What trends in D.C. restaurant design have you seen emerge during your years at CORE, whether that's from a size/layout/capacity or decor/furnishings perspective, or all of the above?
Before the economic downturn, we saw much larger projects around 8,000 square feet. Then the focus shifted to casual and quick-service concepts that were around 3,000 square feet. Now the size and scale are increasing again, with the smaller projects still holding strong. We are also seeing huge interest from hotel brands that want to create a chef-driven identity for their in-house restaurants. Authenticity is a common thread among all of these. I think the aesthetic will start to shift from the rustic industrial to something more contemporary and organic.
The D.C. scene has changed so much in the last 10 years. Our city's cosmopolitan food culture was really nurtured by chefs like José Andrés. We recently collaborated with his team to complete Minibar (above) and Barmini, which are sister molecular gastronomy concepts. He still sees D.C. as his home base, even though he is a food leader worldwide. Likewise, Jeff Black is a leading D.C. restaurateur who continues to create new concepts that adapt to changing appetites. So, Jose Andrés and Jeff Black have paved the way for younger local and celebrity chefs who are emerging with new concepts in our city, like Chef Victor Albisu, whose new South American grill concept [Del Campo, (below)] I recently completed.
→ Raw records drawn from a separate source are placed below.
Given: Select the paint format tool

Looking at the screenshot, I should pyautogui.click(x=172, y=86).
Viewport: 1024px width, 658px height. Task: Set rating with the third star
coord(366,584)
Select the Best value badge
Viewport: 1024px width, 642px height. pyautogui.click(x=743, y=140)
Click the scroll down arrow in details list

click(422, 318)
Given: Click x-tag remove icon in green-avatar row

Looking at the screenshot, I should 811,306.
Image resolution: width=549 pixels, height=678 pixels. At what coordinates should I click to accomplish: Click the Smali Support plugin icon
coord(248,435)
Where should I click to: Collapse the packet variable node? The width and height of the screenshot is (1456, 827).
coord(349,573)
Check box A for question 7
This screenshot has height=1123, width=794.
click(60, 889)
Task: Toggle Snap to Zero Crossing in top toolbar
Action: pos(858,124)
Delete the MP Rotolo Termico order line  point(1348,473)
It's thrilling to see someone so young and passionate start something so new and exciting. I really enjoy working with up-and-coming chefs because I hope that our careers grow in parallel and turn into long-term partnerships.
After doing all these restaurants and bars do you have any desire to do residential work?
It's funny that you ask that; my husband is a residental architect and he's just recently started his own firm. It's really cool to watch him starting his own thing, and the personalities of the clientele is similar to that of the restaurant world—it is so much of them and that needs to reflect in the design. But yeah, we're actually doing a residential project right now for a chef—I can't say who it is—but he is actually doing in the backyard a big grilling/smoking outdoor kitchen. For us that was an interesting twist to take this restaurant knowledge and merge it with a residential scale. So we're in the midst of designing that right now.
What's it like for you as a young person in this industry? Are there older-generation hospitality designers whose work you particularly admire?
I look for inspiration everywhere, rather than trying to emulate one established designer or trend. Trends change so quickly that it's all about adapting and staying ahead of what clients can find themselves. Right now, I'm very inspired by the idea of warm-but-austere spaces that are super clean—just a touch above minimalism—but have richness and texture. I admire Joseph Dirand's Monsieur Bleu as a strong example of that. I also take a lot of inspiration from furniture and product-design details that can inspire an entire project language.
What's your dream project?
A boutique hotel would be really amazing. If we got our hands on this ground-up, smaller-scale hotel, you could really touch every detail. And even if it wasn't a ground-up project, taking an old thing and rehabilitating it and translating that into a boutique hotel would be really incredible. That's what I would like to do next, and if we got that opportunity that would be pretty fantastic.